Ela não suporta que o casal possa passar por essa situação humilhante e avisa o filho que a sacode de forma bem ríspida. Ela conhece-o e limita-se a recomendar aos serventes que façam de conta que é ele o responsável pela festa.
1. O Sábado é uma instituição da religião bíblica e um grande marco civilizacional. O ser humano não pode viver só para trabalhar. Precisa de ócio, de expressões culturais, lúdicas e cultuais para que o próprio trabalho possa ter sentido criador e não ser apenas uma resignação alienante.
A polémica constante de Jesus com as observâncias sabáticas, referida pelos quatro Evangelhos,
- não era contra essa admirável instituição,
- mas por ter sido atraiçoado o seu espírito.
- A instituição da liberdade transformada numa prisão.
Daí o protesto de Jesus: o Sábado é para o ser humano e não o ser humano para o Sábado.

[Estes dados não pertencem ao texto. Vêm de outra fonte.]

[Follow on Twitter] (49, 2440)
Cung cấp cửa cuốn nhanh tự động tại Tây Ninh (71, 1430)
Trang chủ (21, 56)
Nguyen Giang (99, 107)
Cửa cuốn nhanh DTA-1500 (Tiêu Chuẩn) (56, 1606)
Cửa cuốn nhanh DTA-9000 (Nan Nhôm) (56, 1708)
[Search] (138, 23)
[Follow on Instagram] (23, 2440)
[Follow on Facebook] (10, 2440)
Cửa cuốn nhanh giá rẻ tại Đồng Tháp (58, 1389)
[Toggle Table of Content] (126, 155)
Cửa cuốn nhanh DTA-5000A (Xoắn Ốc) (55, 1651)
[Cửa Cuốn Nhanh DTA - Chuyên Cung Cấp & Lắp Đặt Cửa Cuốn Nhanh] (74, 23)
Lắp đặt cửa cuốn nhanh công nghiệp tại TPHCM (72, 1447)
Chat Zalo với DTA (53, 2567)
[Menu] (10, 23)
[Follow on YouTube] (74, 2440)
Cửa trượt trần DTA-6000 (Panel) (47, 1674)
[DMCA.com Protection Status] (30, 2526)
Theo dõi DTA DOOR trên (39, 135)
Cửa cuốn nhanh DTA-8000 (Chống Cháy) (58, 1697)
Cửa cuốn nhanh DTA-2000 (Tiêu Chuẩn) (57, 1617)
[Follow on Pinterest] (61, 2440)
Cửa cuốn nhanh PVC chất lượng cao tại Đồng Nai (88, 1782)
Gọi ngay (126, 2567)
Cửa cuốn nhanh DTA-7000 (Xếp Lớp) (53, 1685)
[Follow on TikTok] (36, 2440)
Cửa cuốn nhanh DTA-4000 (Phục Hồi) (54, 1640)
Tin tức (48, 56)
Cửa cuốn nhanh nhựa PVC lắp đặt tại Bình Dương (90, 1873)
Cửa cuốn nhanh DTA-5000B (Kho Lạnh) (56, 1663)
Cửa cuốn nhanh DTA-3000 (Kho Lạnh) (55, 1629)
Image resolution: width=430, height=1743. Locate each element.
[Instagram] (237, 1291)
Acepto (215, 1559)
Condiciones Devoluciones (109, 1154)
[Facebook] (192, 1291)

Enunciou assim um princípio universal acerca da finalidade de todas as instituições, o qual deve vigiar sempre o seu uso e as suas reformas.
Hoje,
- a quarta revolução industrial,
- as novas tecnologias,
- as consequências de algumas formas de globalização
- e a incerteza de tudo
obrigam a alterar o debate sobre o trabalho.
No calendário cristão, o Domingo não pertence ao fim da semana, mas ao seu começo, celebrando a renovação da esperança, a virtude da não desistência. Como o nome indica, nasceu da vitória de Jesus sobre a morte, proclamado por Deus, Senhor da vida.
É o dia em que
- a Igreja de todos os tempos e lugares, povos e culturas,
- convoca os cristãos para a festa da alegria.
Já foram adiantadas muitas explicações para a grande baixa na frequência da celebração semanal da Eucaristia, sobretudo na Europa. Para além daquilo que as ciências humanas podem estudar, parece-me que as lideranças católicas esqueceram que,
- no momento em que os chamados “mandamentos da Igreja”
- perderam a força de uma convicção interior assumida,
- era necessária uma pastoral baseada no princípio do próprio Jesus:
será que as regras e as formas destas instituições estavam aptas a servir a via cristã num contexto cultural inteiramente novo?
Sem a cultura da criatividade das comunidades, a não confundir com o culto da banalidade, será sempre curta qualquer reforma litúrgica. Ainda há muito pouco tempo, alguém me observou que não se pode continuar a dizer solenemente: meus irmãos, estamos aqui para celebrar a grande festa da nossa fé e, depois, inaugurar apenas uma grande seca.
- Textos, muitas vezes belos, que morrem ao ser mal lidos,
- cânticos sem alcance musical envolvente,
- pessoas sem corpo, estacas que se movimentam apenas para estender a mão em sinal de paz e para receberem a hóstia santa.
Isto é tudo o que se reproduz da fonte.